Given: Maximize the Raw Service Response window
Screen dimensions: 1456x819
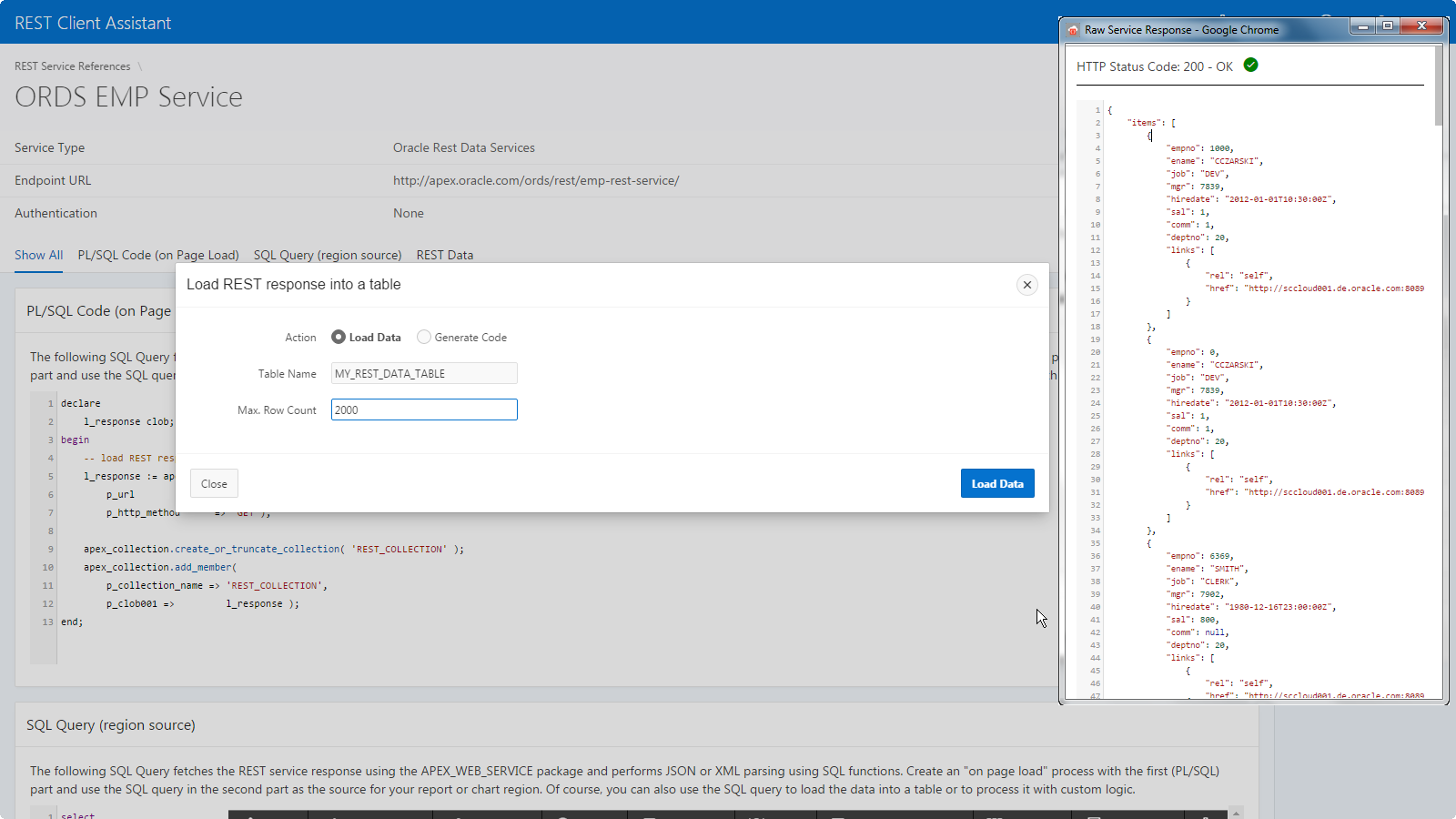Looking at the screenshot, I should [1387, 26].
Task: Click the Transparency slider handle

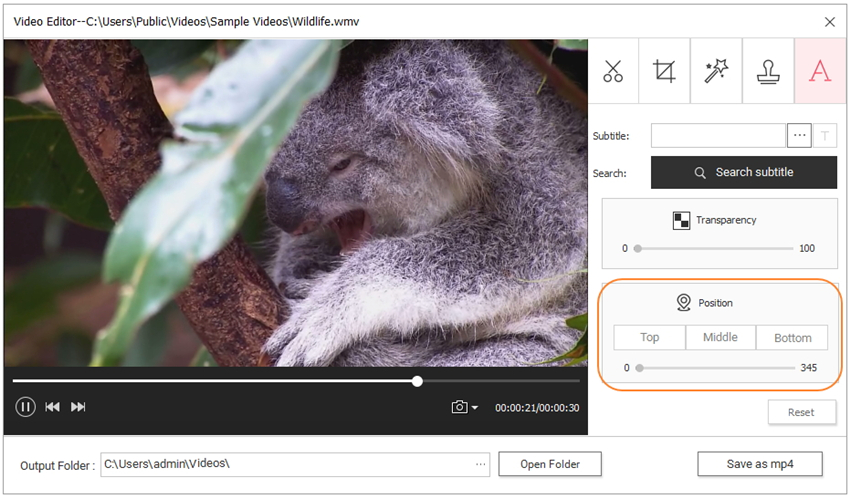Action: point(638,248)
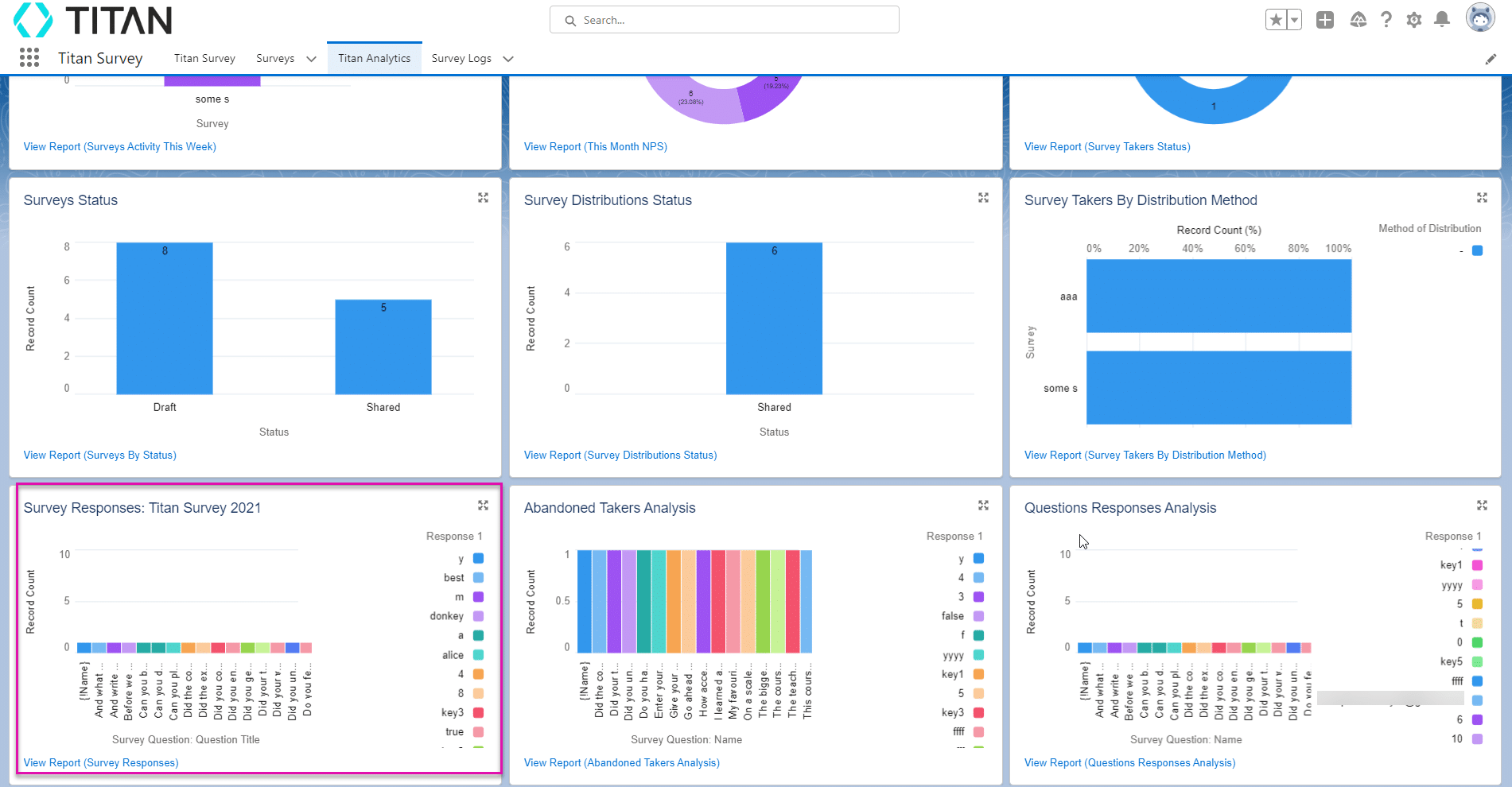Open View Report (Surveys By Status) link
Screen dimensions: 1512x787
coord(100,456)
++++++++++++++++++++
# TASK:
The reply has to reproduce every line above verbatim and contain no pictures.

# PROBLEM SOLUTION:
Given: Maximize the Raw Service Response window
Screen dimensions: 1456x819
Looking at the screenshot, I should [1387, 26].
Task: Click the Transparency slider handle

Action: point(638,248)
Open View Report (Surveys By Status) link
Screen dimensions: 1512x787
coord(100,456)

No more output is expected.